**Tasks:**
1. According to the storm-window post, which type of window can have trouble with storms because of heat buildup in the air space?
2. Reproduce the section of the storm-window post that opens with the words containing "It is silly" and closes with "and the storm.".
3. Resume the storm-window post from where it stops.

**Extract:**
****
How did the folks who visited you determine that your windows don't have argon fill?

And assuming that you only have this issue in winter, related to condensation between the storm and the interior window, and that you don't have any leaks at the window or storm for any reason.

There is no reason not to use storms with dual pane windows, other than in some cases you can have trouble with vinyl windows because of potential heat build up in the air space between the storm and the regular window. From your post, I assume that you don't have vinyl windows, so this is not an issue.

Using storms with dual pane simply gives you an added layer of energy performance, more than you would get with the dual pane alone. Think of it as a triple pane window in a sense.

It is silly to replace eight year old windows because of the problem as you describe it. You would be wasting your money in my opinion.

As kd4ttc pointed out, storm windows need to "breathe". You need a way to exhaust moist air that builds up between the interior window and the storm to the outside. Failing this, you do have a potential for moisture problems between the interior window and the storm.
****
**Supplied information:**
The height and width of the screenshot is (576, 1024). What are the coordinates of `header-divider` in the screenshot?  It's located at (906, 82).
****
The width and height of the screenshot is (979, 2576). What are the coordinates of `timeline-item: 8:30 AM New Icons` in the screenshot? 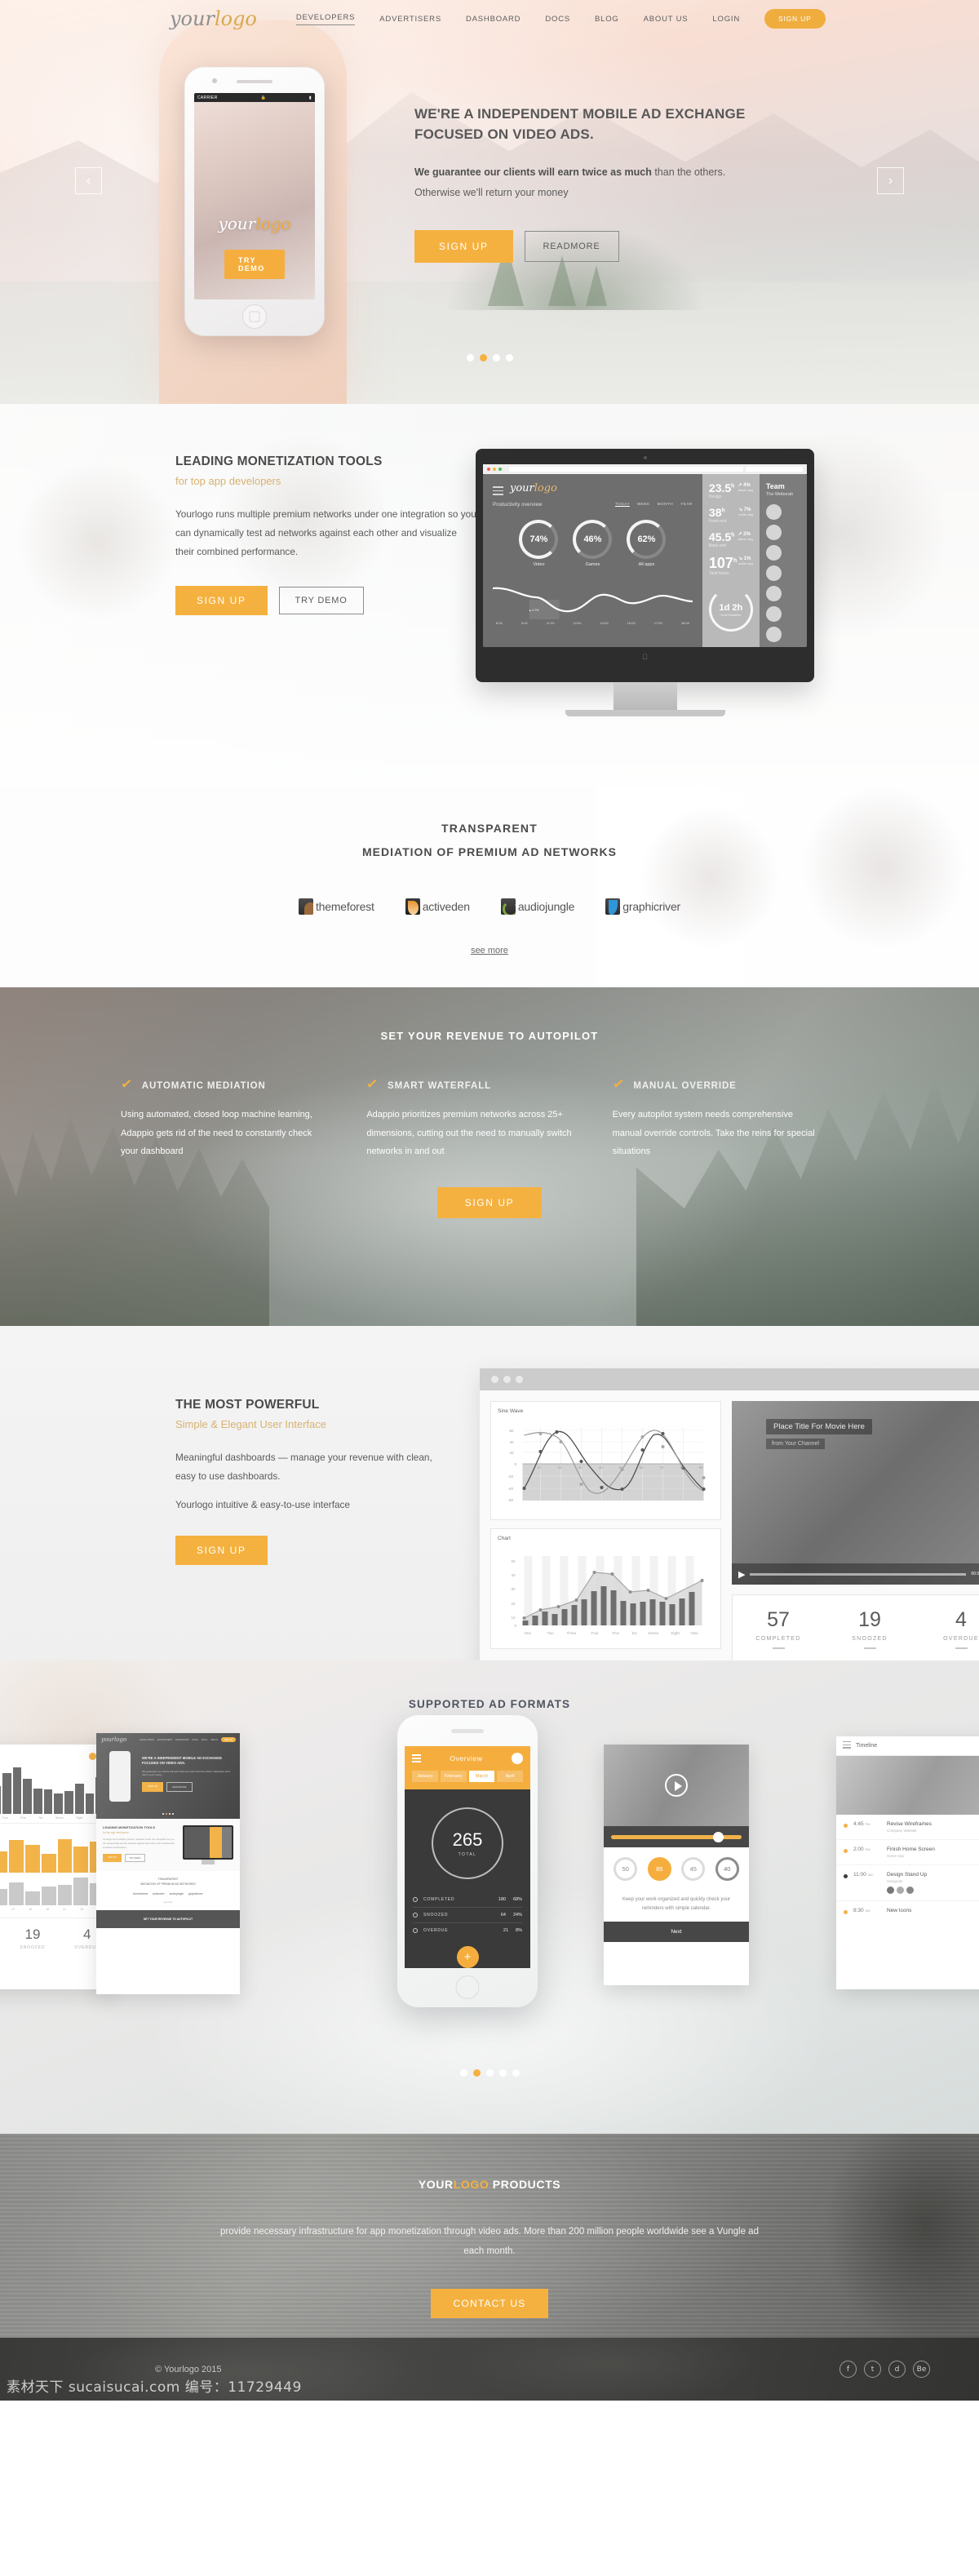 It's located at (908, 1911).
****
**Results:**
1. Vinyl windows.

2.
It is silly to replace eight year old windows because of the problem as you describe it. You would be wasting your money in my opinion.

As kd4ttc pointed out, storm windows need to "breathe". You need a way to exhaust moist air that builds up between the interior window and the storm to the outside. Failing this, you do have a potential for moisture problems between the interior window and the storm.

3.
Older storm windows had several holes drilled in the bottom rail to allow moist air to escape to the outside whenever needed. Typically there was a wood strip that covered the holes when not in use. This strip could be moved aside to expose the holes when moisture build up required it.

I would refurbish the storm windows, add a way to exhaust the moist air that will build up in there, and keep your original windows intact.

I would also take a look at the original windows just to make sure that the weatherstripping is intact and that they are sealing as well as they can. Warm moist air that is getting into the space between the window and the storm is coming from inside your home. By making sure that your windows are as tight as they can be, you will be limiting the amount of air and moisture that escapes from inside your home.